Problem to solve
Show every line of the material below that contains the string "size", matching case exactly.

[Word and item position data]
"""
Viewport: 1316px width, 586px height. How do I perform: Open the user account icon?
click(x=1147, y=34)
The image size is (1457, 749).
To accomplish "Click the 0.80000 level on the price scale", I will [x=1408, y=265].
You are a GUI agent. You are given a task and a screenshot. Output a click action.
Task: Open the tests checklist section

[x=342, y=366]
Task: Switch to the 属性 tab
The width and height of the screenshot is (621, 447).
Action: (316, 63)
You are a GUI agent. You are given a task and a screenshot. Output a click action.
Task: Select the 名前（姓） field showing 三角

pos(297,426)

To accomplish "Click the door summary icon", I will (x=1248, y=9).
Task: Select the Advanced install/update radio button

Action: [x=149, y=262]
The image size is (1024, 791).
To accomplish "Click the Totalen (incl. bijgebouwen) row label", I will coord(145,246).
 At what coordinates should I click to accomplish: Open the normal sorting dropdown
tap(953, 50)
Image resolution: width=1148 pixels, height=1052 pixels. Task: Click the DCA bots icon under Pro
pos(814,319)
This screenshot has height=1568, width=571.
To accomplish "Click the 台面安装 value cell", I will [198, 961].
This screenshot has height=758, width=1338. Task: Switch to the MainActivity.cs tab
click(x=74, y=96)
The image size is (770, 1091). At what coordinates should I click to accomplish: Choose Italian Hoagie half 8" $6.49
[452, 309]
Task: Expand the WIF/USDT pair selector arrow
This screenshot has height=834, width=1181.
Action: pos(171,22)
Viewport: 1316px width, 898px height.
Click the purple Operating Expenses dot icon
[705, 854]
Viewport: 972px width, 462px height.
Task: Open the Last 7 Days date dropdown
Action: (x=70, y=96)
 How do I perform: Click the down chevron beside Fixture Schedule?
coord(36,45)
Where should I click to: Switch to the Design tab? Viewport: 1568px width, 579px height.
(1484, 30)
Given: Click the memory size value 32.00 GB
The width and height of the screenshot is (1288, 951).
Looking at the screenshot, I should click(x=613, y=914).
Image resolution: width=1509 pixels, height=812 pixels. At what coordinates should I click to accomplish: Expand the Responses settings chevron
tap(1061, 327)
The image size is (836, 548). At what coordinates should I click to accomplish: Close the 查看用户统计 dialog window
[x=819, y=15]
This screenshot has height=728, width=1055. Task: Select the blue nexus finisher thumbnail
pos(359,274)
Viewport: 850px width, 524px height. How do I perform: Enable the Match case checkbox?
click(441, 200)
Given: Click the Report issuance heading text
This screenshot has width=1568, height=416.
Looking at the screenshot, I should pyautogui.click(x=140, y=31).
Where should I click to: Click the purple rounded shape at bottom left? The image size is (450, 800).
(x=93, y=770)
"""
Right answer
The image size is (1457, 749).
The image size is (1024, 791).
The image size is (770, 1091). At what coordinates should I click to accomplish: Choose Italian Hoagie half 8" $6.49
Given: Click the memory size value 32.00 GB
The image size is (836, 548). At what coordinates should I click to accomplish: Close the 查看用户统计 dialog window
Where should I click to: Click the purple rounded shape at bottom left? The image size is (450, 800).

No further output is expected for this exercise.